At a moment when the country needs resolve and fearlessness to reduce the affliction of gun violence that kills more than 80 people a day, both presidential candidates have kicked away the opportunity for leadership. On Wednesday, reacting to the mass murder in Colorado last week, Mitt Romney and President Obama paid lip service to the problem but ducked when the chance arose to stand up for their former principles.
That’s not terribly surprising in the case of Mitt Romney, who has built an entire campaign around an avoidance of specifics and a refusal to take unpopular positions. The governor who once showed mettle by banning assault weapons in Massachusetts told Brian Williams of NBC News that he now believes the country needs no new gun laws and no government action at all.
“Changing the heart of the American people may well be what’s essential,” Mr. Romney said, though he provided not a clue on how he plans to reach that heart and help reduce the nation’s tolerance of violence. He didn’t even seem to understand the gun laws that are in place, saying the Colorado shooter “shouldn’t have had any kind of weapons.” In fact, all of the shooter’s purchases, including an assault rifle, were perfectly legal in the state.
Though Mr. Romney expressed faith in the federal requirement for background checks before buying a gun, he didn’t acknowledge how porous the federal system is — largely by allowing unchecked sales at gun shows — and how much more effective tighter state regulations have been in restricting trafficking in places like California.
States with strict gun-control laws have significantly fewer firearms deaths, according to studies of federal data. Policies like banning assault weapons and requiring trigger locks and safe storage actually work, though few politicians can be heard advocating them.
In a way, President Obama’s remarks were even more disappointing because he fell far short of offering a solution even though he clearly demonstrated an understanding of the problem.
“For every Columbine or Virginia Tech, there are dozens gunned down on the streets of Chicago and Atlanta, and here in New Orleans,” he told the National Urban League convention. “For every Tucson or Aurora, there is daily heartbreak over young Americans shot in Milwaukee or Cleveland.”
But his plan to address the problem appeared to consist of summer jobs for young people and crime reduction programs in cities — perfectly fine ideas but much too weak to reduce the tools of urban bloodshed. He talked about enhanced background checks to weed out criminals and the mentally ill but said nothing about closing the gun-show loophole or the ease with which the mentally ill can get their gun rights restored. (The National Rifle Association insisted on making it easy, a position that the president could fight against without fear of significant opposition.)
The N.R.A. has even blocked federal studies on how to improve background checks, or the effect of high-capacity ammunition clips, as The Times found last year. At a minimum, the president could demand better research and solid data to help make the case for strengthened legislation.
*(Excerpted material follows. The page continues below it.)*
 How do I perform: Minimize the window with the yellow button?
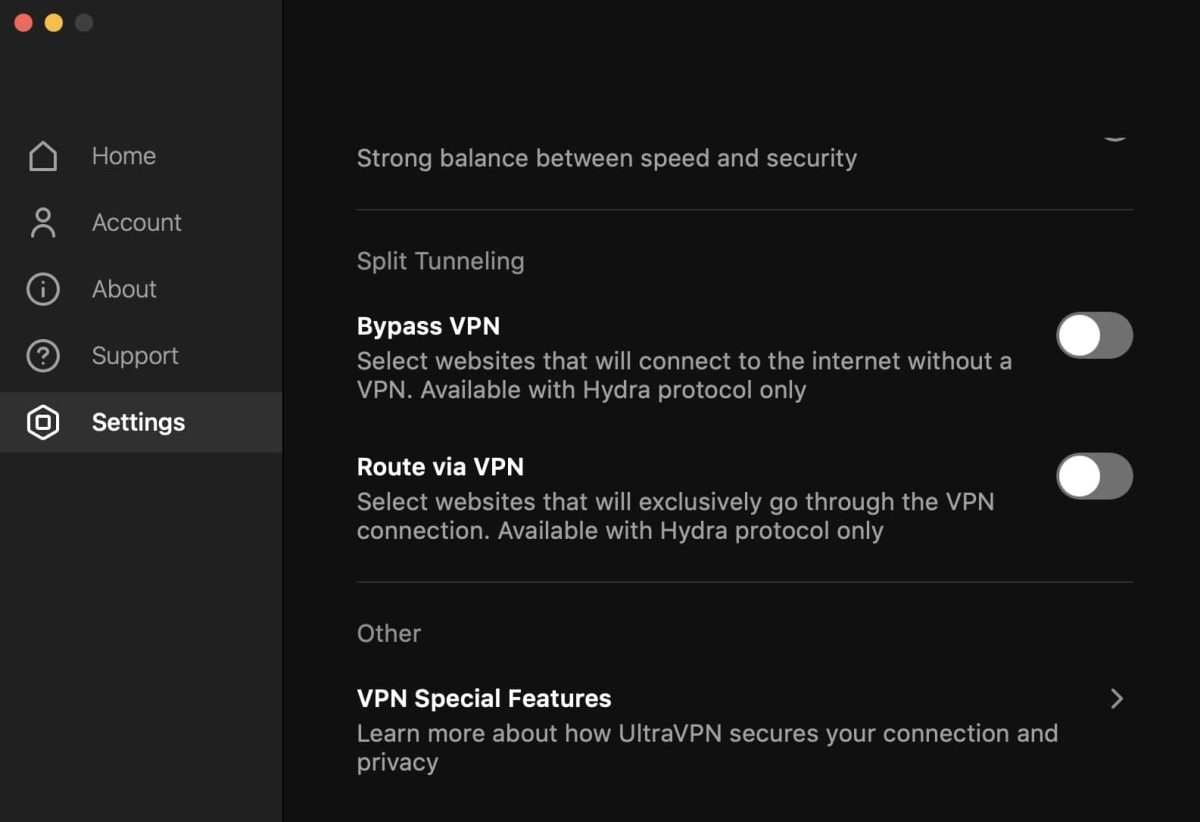click(x=54, y=22)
Instead, Mr. Obama spoke largely in platitudes. AK-47s should be in the hands of soldiers, not criminals, he said. Well, yes. Automatic military weapons like the AK-47 have been banned since 1934, making any civilian who possesses one a criminal. The more pressing issue is semiautomatic rifles like the extremely popular AR-15 in combination with high-capacity clips, used by the gunman in Aurora to fire multiple high-powered rounds at moviegoers.
Both candidates once favored banning these kinds of assault weapons. What happened to their courage?